§ **TASK ITEM**
Look below for the line that contains "Task: Click the", then copy it and each following line to the end of the records, minus any pictures.

§ **INFORMATION GIVEN**
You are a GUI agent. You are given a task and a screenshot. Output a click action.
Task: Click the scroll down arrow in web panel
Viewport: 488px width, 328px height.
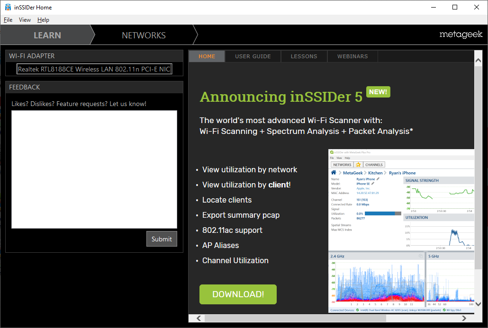(478, 304)
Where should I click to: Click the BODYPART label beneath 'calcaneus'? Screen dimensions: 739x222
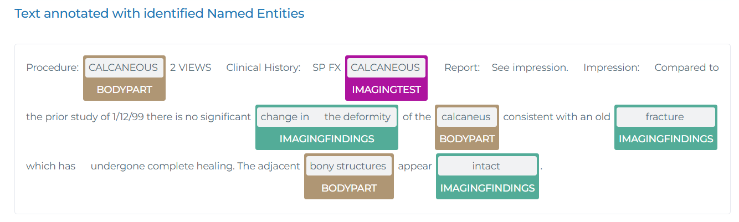tap(467, 139)
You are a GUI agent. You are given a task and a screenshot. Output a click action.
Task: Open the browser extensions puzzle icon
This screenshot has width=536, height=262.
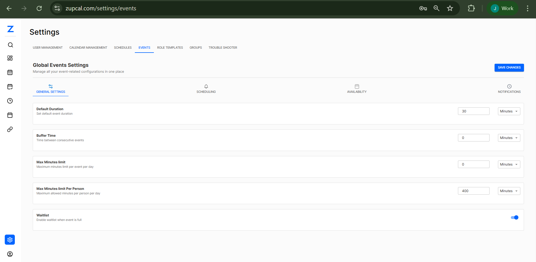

§ **THE COMPLETED TASK**
Task: Click the scroll down arrow in web panel
Viewport: 488px width, 328px height.
(478, 304)
Where should I click to: Click the BODYPART label beneath 'calcaneus'? Screen dimensions: 739x222
tap(467, 139)
You are a GUI agent. You are given a task and a screenshot. Output a click action.
Task: Open the browser extensions puzzle icon
This screenshot has width=536, height=262.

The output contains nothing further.